When you think of bastions of women’s rights, Eastern Africa does not immediately spring to mind. But this month Rwanda became the first country in the world to have a majority-female parliament.
Today 56 percent of the Rwandan parliament comprises of women, including one-third of all cabinet positions and the chief of the Supreme Court. Rwanda also just voted in their first female speaker of parliament, Dr. Rose Mukantabana.
While Rwanda has the highest ratio of women to men in any parliament worldwide, the US ranks number 69, sandwiched between Bolivia and El Salvador, with just 16.8 percent of Congress being female.
After the genocide in 1994, thousands of men were jailed for war crimes or fled the country, leaving a population that was 70 percent female. As a result women took on roles in politics and business. Forty-one percent of businesses are now owned by women in Rwanda compared with 18 per cent in neighboring Congo.
Rwanda adopted a quota system as part of its constitution in 2003, mandating that at least 30 percent of the parliament be women. The country also abolished laws prohibiting women from inheriting and owning property, and encouraged education among girls and women.
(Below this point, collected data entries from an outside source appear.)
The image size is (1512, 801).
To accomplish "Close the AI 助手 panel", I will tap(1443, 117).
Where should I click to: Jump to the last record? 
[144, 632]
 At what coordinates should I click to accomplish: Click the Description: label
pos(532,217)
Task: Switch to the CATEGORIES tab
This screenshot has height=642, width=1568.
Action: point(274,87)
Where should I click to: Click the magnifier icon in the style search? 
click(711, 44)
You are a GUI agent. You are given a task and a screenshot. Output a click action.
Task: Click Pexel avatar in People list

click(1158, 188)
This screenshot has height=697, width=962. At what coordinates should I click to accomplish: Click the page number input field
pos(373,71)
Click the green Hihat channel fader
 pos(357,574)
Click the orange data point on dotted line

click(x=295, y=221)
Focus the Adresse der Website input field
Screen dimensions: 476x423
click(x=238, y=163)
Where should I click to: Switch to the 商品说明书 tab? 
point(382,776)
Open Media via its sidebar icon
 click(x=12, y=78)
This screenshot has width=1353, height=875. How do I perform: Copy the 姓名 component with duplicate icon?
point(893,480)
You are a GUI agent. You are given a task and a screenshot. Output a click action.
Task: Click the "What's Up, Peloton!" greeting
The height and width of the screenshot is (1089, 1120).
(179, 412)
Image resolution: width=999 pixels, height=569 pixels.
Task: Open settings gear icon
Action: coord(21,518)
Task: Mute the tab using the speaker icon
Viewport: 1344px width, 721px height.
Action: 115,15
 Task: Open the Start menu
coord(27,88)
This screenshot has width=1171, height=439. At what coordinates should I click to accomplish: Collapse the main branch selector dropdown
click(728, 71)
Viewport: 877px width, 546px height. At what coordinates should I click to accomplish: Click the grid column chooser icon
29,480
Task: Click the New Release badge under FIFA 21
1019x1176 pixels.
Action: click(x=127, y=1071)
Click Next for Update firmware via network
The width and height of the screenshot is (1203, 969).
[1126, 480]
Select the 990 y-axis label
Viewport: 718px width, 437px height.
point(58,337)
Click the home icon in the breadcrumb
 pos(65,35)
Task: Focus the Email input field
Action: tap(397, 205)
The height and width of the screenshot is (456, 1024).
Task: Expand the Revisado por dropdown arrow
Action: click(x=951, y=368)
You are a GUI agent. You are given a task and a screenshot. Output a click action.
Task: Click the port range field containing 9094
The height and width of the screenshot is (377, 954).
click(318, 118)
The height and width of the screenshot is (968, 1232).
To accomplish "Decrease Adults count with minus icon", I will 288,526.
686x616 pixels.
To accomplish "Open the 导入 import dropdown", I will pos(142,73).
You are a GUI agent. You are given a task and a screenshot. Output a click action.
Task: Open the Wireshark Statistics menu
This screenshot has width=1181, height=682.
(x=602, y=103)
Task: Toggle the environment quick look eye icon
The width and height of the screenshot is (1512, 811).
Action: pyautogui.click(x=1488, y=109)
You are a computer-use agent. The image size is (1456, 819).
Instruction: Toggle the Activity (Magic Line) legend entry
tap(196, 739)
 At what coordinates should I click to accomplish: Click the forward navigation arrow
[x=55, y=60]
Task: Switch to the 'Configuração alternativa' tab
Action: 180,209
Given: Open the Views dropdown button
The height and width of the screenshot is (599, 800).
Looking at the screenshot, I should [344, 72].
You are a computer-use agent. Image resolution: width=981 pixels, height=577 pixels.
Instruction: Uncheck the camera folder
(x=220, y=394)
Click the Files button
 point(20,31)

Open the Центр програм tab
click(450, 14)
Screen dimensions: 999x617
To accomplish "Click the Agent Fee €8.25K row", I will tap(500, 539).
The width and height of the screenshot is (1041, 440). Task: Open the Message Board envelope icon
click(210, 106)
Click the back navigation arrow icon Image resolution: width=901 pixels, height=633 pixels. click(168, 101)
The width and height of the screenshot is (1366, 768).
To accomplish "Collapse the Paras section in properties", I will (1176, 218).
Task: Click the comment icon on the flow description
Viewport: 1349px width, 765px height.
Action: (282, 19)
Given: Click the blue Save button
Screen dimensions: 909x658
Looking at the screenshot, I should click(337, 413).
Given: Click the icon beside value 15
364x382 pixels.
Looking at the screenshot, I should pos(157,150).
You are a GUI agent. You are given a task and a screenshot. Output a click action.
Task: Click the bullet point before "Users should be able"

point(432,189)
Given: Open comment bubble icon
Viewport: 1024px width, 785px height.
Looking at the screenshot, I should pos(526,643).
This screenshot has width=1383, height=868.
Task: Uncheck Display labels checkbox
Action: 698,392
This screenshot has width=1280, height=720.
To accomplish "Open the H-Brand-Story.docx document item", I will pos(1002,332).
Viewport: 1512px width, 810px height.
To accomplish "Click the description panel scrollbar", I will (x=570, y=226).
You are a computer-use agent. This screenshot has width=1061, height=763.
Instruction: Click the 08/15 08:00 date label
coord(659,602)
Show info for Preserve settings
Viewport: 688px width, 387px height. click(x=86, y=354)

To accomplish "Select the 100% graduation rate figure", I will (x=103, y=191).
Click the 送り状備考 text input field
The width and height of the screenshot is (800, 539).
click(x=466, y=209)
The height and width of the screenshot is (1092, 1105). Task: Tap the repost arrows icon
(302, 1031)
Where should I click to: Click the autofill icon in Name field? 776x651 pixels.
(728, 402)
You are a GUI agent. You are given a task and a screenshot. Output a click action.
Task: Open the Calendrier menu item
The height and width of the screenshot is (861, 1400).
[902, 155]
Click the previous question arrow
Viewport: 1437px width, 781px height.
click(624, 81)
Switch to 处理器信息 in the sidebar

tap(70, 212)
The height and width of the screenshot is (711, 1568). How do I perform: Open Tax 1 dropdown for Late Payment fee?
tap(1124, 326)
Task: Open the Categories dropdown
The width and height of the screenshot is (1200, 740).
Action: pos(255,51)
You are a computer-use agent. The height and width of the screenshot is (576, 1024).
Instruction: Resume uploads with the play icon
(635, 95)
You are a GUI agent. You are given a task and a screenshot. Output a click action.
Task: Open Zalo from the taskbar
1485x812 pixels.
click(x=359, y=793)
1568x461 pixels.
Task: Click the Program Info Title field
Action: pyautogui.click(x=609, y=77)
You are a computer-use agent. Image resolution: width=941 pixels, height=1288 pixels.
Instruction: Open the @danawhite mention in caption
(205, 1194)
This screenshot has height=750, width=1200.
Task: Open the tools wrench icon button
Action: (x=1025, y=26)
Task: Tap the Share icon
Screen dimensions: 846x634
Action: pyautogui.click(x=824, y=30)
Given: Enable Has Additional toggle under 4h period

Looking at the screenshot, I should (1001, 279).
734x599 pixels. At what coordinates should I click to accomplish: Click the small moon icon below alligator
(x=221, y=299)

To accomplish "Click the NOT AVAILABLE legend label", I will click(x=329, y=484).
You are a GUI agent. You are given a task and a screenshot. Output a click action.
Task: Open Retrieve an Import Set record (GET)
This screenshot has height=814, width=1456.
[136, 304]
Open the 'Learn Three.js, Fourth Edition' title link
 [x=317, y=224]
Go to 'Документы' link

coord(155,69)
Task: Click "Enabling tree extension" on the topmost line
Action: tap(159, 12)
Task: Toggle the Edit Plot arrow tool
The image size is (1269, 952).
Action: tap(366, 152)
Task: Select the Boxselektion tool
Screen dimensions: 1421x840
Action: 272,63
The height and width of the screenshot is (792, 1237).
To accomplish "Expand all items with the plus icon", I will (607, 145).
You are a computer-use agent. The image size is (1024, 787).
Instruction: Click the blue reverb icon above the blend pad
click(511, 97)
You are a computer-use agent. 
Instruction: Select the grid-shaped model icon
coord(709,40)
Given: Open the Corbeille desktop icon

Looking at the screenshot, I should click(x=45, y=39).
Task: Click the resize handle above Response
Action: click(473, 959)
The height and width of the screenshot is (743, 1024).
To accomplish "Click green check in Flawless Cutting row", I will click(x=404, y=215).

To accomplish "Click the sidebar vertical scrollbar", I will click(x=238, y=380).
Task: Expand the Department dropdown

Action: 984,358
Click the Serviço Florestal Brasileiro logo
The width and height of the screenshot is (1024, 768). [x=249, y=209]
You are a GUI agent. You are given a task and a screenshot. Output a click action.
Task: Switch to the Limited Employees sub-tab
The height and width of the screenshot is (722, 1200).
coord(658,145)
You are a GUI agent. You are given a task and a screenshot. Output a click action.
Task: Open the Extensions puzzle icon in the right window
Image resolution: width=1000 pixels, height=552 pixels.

In spring 2004 — as Rwanda commemorated the 10th anniversary of the genocide — WIDE ANGLE traveled to this fractured nation to make a film that looks forward instead of back. Profiling women on the forefront of change, Ladies First reveals the challenges facing them and their country as Rwanda struggles to build a sustainable peace between the majority Hutus and minority Tutsis — a peace that has eluded the country for almost half a century.